Whereupon we would get eight little chops, or eight little croquettes, or whatever it might be. But we couldn’t play this game very often because we were afraid that if too many guests failed to materialise the time would come when we really would be giving a party and be forced to act out the “Wolf! Wolf!” story to our own very great embarrassment. I’m glad to say this never occurred; Matsu always obeyed orders; but when an unexpected guest dropped in we had to exercise the principle of “family hold back” in real earnest.
However, while Matsu was in command none of us had any cause for complaint. She had plenty of native shrewdness and didn’t neglect her own interests to any appreciable extent, but she displayed none of the traditional oriental duplicity which we had been warned to look out for in all Japanese servants.

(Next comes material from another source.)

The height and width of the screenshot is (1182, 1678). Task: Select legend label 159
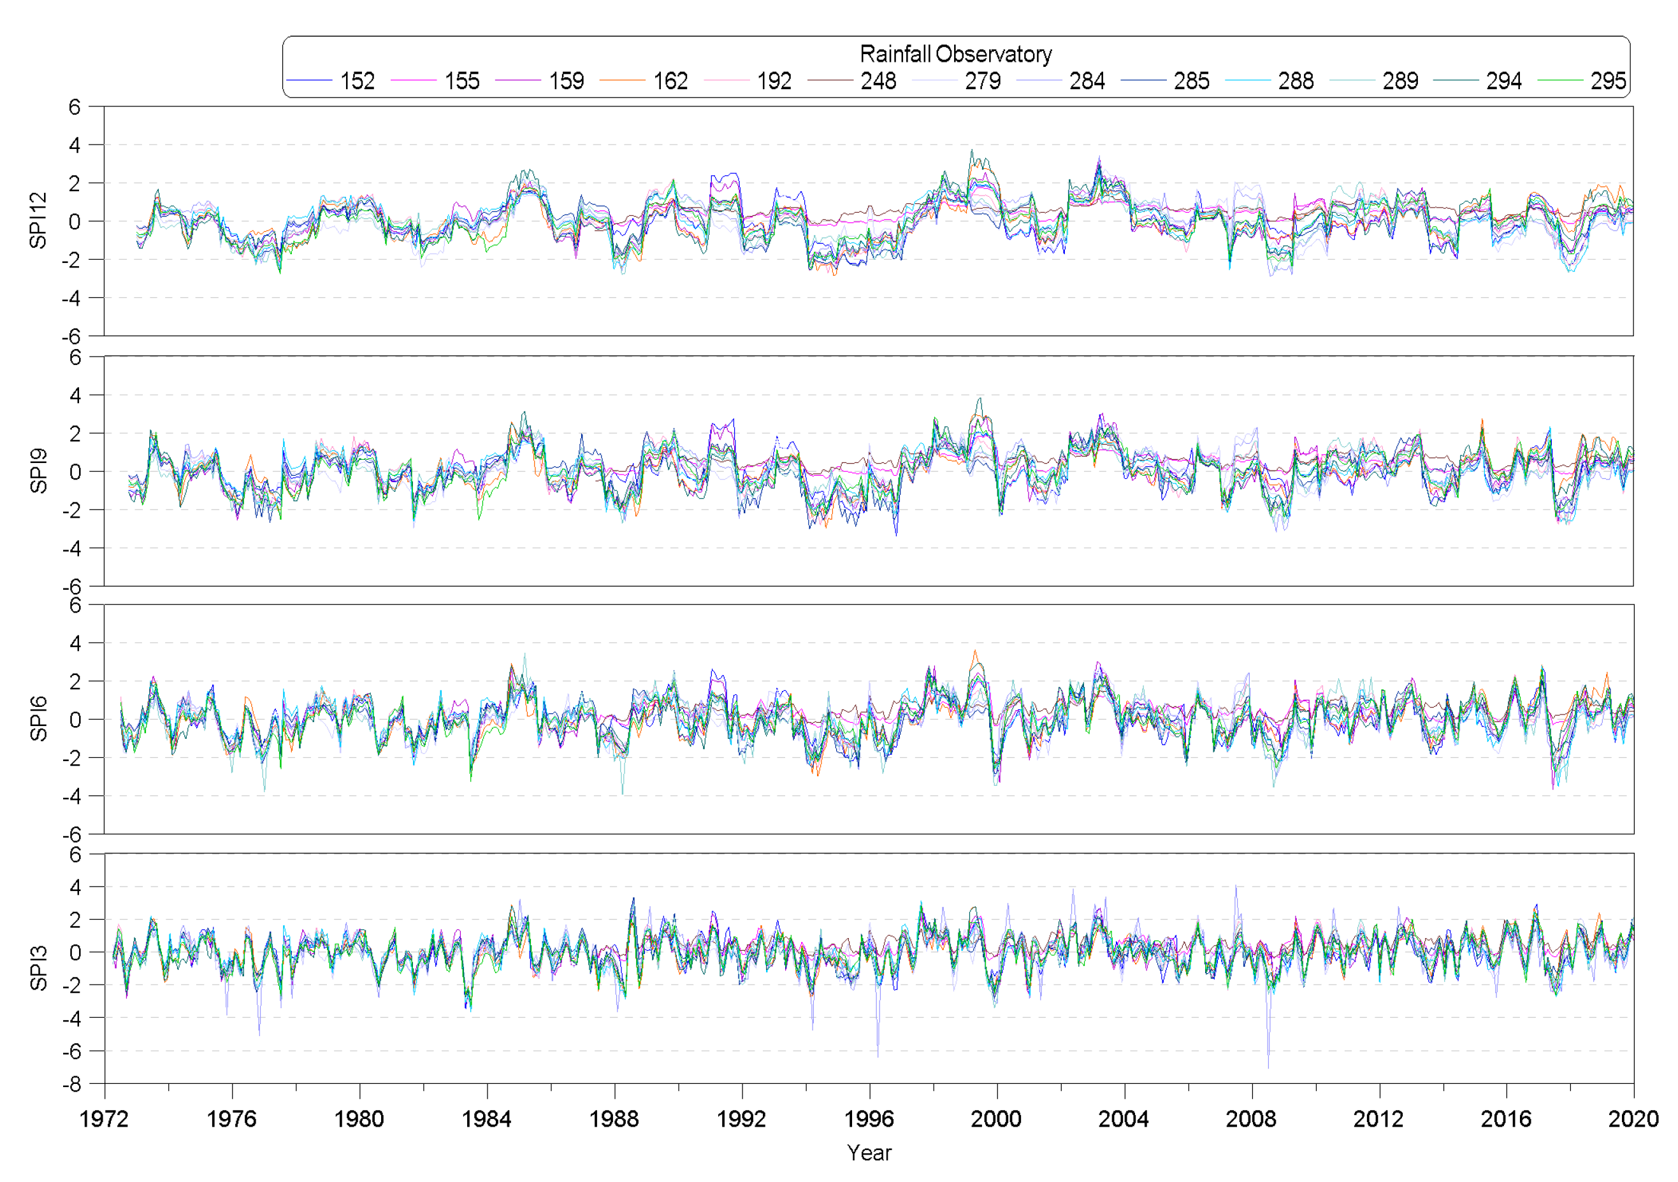(566, 80)
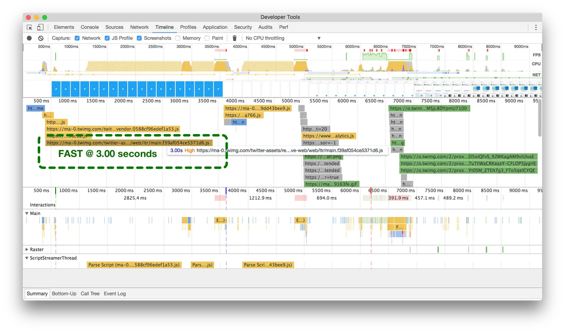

She relieved us of all the responsibilities of housekeeping and left us free to wander around among the fascinating shops and to go off on long sightseeing expeditions at our pleasure.
While we were still in the midst of the miseries of quarantine I got my first letter from my husband, and as he had sailed away into what to me then was a very far distant and somewhat unreal world, I was exceedingly glad to hear from him.
The Hancock had stopped at Kobe and had then gone on to Nagasaki where it had to lie for two days taking on coal. The Commissioners seem to have begun by that time to chafe at delays and to long for their settled, definite employment. But they had to go to Hongkong on some business matters and it was from Hongkong that my first long letter came. They were received by the British authorities with the usual formality; pompous calls to be returned as pompously; dinners, luncheons, club privileges, launch parties and much entertaining gossip; but they were interested, principally, in meeting for the first time the genus Filipino irreconcilable.
The Filipinos, after three centuries of Christian education, which had taken the form of religious instruction only, had, with reason, risen in revolt against the Spanish system of friar domination and had demanded some measure of freedom and a voice in the control of their own affairs. This is a long and complicated story which can only be touched upon here.
They were engaged in a hopeless struggle with Spanish authority when the Spanish-American War, unexpected, undreamed of, suddenly turned the tables and placed them in an entirely new situation. They saw Spain defeated and turned from the islands she had held since Magellan’s first voyage, while another flag quickly rose above their ancient forts and strongholds. Then it was that the handful of ambitious “illustrados,” or well-to-do and educated ones, began freely to preach independence and were encouraged by not a few Americans, including some in official relation to the situation, who, in complete ignorance of real conditions, approved the so-called aspiration and gave hope of its early fulfilment.
The idea of these Americans was that our forefathers had fought for independence and that it was against our most cherished principles to hold any people against their will. But they didn’t take into consideration the fact that the Filipinos were Malays, not ten per cent. of them with even a primary education, used only to a theocratic and absolute government and without any experience in the rule of the people. Nor did they consider that our forefathers had, for a century and a half before the revolution, been carrying on what was really self-government and were better fitted by training and tradition to make self-government work than any people in the world. They indulged in sentiment to the exclusion of thought; and so the situation was created.